> **WRITTEN EXERCISE 1**:
In the dance review, what does Monica Bill Barnes mix with skilled movements?

> **TEXT SEGMENT**:
##############################

Sunday, July 11, 2010
Monica Bill Barnes & Company
Monica Bill Barnes is a goofball.
Contemporary Dance can be serious, obtuse and cerebral. Well, that may be the norm generally speaking, but there's one young company on the scene that's breaking the mold by offering choreography filled with humor and sarcasm. Monica Bill Barnes Dance Company is all about messing with your mind and messing with tradition. It takes skill to pull off comedy that is not slap sticky or sophomoric. It takes talent to make an audience believe you are a serious goofball. This company revels in doing what's not supposed to be shown in performance dance. For example: a dancer does "real" movements of turning with an extended leg behind her and then balancing off center and then kicking her leg over head. What a feat! Cool, impressive, but then this same Barnes dancer turns to the audience with a look-what-I-just-did and smiles. Tada! That's not supposed to be seen. But that's what Barnes has got going for her; she's revealing the more mundane humanity that is hidden below the surface in the magic of dance. She mixes skilled movements with everyday gestures and emotions.

##############################

> **WRITTEN EXERCISE 2**:
Please copy word for word the entries between the lines holding "Given: Tick the Chỉ Update Tỷ Lệ HH checkbox" and "tap(16, 105)", inclusive.

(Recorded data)
##############################

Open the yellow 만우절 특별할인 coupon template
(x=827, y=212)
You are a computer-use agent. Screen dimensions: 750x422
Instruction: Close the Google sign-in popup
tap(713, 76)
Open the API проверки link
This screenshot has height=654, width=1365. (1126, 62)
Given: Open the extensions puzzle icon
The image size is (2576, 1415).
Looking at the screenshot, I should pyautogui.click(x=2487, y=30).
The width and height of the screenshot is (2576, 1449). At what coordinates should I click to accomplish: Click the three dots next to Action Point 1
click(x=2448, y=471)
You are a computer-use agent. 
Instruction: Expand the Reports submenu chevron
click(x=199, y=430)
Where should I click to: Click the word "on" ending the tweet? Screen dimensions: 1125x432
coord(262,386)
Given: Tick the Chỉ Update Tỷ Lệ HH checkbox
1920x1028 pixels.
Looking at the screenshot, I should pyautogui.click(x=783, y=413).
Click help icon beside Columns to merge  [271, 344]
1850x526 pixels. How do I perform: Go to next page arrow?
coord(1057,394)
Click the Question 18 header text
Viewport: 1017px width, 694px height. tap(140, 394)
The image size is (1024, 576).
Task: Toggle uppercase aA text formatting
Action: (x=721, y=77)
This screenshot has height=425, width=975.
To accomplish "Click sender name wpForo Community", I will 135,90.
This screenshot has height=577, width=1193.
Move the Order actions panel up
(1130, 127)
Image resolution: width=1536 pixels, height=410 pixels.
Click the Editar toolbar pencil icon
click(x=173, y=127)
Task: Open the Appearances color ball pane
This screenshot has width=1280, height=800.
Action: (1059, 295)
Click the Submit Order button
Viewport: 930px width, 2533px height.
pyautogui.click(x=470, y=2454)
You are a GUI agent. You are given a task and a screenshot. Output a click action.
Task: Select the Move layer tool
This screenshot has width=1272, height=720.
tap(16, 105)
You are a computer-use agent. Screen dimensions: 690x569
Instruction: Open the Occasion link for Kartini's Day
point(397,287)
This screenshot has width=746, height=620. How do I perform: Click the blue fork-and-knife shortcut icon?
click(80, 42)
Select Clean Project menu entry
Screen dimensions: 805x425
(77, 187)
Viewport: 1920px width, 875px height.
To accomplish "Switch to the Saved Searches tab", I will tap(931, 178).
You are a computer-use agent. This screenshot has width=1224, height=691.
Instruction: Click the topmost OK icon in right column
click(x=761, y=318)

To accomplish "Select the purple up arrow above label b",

##############################

> **RESPONSE 1**:
Everyday gestures and emotions.

> **RESPONSE 2**:
Given: Tick the Chỉ Update Tỷ Lệ HH checkbox
1920x1028 pixels.
Looking at the screenshot, I should pyautogui.click(x=783, y=413).
Click help icon beside Columns to merge  [271, 344]
1850x526 pixels. How do I perform: Go to next page arrow?
coord(1057,394)
Click the Question 18 header text
Viewport: 1017px width, 694px height. tap(140, 394)
The image size is (1024, 576).
Task: Toggle uppercase aA text formatting
Action: (x=721, y=77)
This screenshot has height=425, width=975.
To accomplish "Click sender name wpForo Community", I will 135,90.
This screenshot has height=577, width=1193.
Move the Order actions panel up
(1130, 127)
Image resolution: width=1536 pixels, height=410 pixels.
Click the Editar toolbar pencil icon
click(x=173, y=127)
Task: Open the Appearances color ball pane
This screenshot has width=1280, height=800.
Action: (1059, 295)
Click the Submit Order button
Viewport: 930px width, 2533px height.
pyautogui.click(x=470, y=2454)
You are a GUI agent. You are given a task and a screenshot. Output a click action.
Task: Select the Move layer tool
This screenshot has width=1272, height=720.
tap(16, 105)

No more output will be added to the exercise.